In this blog post, we will discuss, how to use Azure API Management as an ingress point for AKS services, that are not exposed publically and how other services in the Kubernetes cluster can use the same API Management instance to communicate with these APIs while leveraging the power of API Management’s policies even for internal requests.

Why would you want that?

Well, if you have a bunch of transformation and throttling rules already configured in your public facing API Management, you might want to re-use the same rules for internal communication. Setting up a second API Management just for internal use and synchronizing all configs is not the best option obviously.

If you want to follow along but don’t have an application at hand to test this on, feel free to use my tiny GitHub sample, that I also used for this post.

Connect API Management to your AKS Network

Assuming you have just created the AKS cluster and an API Management instance in Azure, we need to set up the networking first. Navigate to the Resource Group that has been created for your AKS resources and open the Virtual Network that hosts your nodes. Make sure to add two additional subnets.

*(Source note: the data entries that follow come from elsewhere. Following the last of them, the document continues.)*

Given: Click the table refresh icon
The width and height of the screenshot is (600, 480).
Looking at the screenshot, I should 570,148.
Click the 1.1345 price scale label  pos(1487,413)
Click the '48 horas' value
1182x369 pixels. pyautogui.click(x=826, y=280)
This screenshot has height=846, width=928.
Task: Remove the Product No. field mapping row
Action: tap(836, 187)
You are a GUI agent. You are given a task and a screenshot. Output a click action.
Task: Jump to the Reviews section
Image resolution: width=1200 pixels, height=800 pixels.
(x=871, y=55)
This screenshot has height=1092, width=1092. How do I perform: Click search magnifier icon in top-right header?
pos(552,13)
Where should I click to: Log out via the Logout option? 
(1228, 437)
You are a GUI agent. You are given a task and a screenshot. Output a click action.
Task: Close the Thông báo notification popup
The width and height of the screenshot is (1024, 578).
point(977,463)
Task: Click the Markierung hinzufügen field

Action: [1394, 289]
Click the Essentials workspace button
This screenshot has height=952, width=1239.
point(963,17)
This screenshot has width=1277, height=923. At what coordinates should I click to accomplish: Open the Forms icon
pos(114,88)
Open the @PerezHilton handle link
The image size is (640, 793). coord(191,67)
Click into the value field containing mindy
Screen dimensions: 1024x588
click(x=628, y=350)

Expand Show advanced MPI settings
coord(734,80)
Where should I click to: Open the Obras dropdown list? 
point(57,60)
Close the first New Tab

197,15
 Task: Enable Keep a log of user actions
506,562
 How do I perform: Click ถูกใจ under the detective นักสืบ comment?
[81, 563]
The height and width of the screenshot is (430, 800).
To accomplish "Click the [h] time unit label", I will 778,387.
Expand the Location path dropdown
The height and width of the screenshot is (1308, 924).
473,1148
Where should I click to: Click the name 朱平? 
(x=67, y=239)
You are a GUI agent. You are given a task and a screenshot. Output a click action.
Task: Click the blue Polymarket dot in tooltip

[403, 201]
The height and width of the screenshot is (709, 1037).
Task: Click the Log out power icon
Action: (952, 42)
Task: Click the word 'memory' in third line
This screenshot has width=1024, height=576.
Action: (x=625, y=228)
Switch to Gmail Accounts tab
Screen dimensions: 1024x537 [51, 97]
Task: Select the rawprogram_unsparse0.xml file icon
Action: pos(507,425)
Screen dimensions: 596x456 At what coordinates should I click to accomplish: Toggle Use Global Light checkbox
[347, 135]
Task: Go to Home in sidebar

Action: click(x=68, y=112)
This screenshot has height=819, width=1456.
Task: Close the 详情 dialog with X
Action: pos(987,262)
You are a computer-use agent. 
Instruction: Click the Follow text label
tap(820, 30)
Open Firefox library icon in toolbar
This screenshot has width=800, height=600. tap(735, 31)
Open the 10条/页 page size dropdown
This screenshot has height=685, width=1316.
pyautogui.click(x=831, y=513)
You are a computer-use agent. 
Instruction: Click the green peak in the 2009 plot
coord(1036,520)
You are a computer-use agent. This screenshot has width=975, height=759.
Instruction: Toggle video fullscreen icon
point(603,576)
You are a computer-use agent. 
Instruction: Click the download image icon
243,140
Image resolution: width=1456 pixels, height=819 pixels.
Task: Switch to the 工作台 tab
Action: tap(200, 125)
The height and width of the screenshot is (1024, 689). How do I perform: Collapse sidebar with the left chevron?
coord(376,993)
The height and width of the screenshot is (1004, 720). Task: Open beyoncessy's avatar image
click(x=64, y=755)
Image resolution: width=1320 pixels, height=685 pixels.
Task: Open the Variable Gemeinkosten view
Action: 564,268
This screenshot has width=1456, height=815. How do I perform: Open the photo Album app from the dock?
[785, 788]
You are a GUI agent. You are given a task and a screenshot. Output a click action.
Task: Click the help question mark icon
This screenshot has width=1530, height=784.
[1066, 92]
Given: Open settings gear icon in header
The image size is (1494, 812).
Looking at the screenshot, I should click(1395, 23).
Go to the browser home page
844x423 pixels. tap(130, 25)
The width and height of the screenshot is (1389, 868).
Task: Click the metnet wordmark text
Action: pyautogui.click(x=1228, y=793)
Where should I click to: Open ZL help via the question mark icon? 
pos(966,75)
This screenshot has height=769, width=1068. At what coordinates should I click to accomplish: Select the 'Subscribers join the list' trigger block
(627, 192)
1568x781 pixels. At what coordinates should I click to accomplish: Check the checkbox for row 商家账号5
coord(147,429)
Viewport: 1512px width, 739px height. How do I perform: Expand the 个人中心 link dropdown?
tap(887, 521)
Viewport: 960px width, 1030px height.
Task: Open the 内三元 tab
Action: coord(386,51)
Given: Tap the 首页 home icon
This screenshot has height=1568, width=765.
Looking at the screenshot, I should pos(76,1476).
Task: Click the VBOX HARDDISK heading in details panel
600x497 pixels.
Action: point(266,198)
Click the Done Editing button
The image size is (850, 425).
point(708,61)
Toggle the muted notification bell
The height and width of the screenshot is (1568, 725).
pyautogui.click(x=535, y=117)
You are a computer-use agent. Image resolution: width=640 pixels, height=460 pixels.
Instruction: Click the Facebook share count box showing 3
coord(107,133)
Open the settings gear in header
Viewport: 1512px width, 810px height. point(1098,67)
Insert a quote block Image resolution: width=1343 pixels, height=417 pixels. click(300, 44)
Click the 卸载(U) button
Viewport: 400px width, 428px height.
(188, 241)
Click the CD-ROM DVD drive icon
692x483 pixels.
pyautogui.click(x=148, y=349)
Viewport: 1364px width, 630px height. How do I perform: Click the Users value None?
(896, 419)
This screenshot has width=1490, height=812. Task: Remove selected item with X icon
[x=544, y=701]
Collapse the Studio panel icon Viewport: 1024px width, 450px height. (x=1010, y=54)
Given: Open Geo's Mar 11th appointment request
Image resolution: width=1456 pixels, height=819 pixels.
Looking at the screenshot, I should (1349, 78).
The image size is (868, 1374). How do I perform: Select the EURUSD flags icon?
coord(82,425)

One for the API Management instance and one for the API service in Kubernetes.

Screenshot of Creating two additional Subnets in the AKS VNET

Now we need to ensure, that your API Management instance can talk to that VNET. So open your API Management in Azure, navigate to the Virtual Network settings and a new external network connection to the network in which we just created the subnet for API Management.

Note, that not all of the API Management pricing tiers have VNET support!

Screenshot of Connecting the API Management with the created subnet

Next, we want to make sure that the Kubernetes Service exposes the API service to the other subnet we created. To ensure that, we can use the service.beta.kubernetes.io/azure-load-balancer-internal annotations as described in the documentation. The service description in your manifest should be of type LoadBalancer and now look like this:

kind: Service
apiVersion: v1
metadata:
  name: api
  annotations:
    service.beta.kubernetes.io/azure-load-balancer-internal: "true"
    service.beta.kubernetes.io/azure-load-balancer-internal-subnet: "api-ingress-subnet"
spec:
  type: LoadBalancer
  selector:
    app: api
  ports:
  - protocol: TCP
    port: 8080
    targetPort: 8080

Hint: In case you are facing traffic spikes with this solution, it is probably not the API Management but more likely the additional hops from node to node in Kubernetes internally, if not all nodes host your service. To solve this, you can use NodePort instead of LoadBalancer and add additional traffic policies inside the Kubernetes Service.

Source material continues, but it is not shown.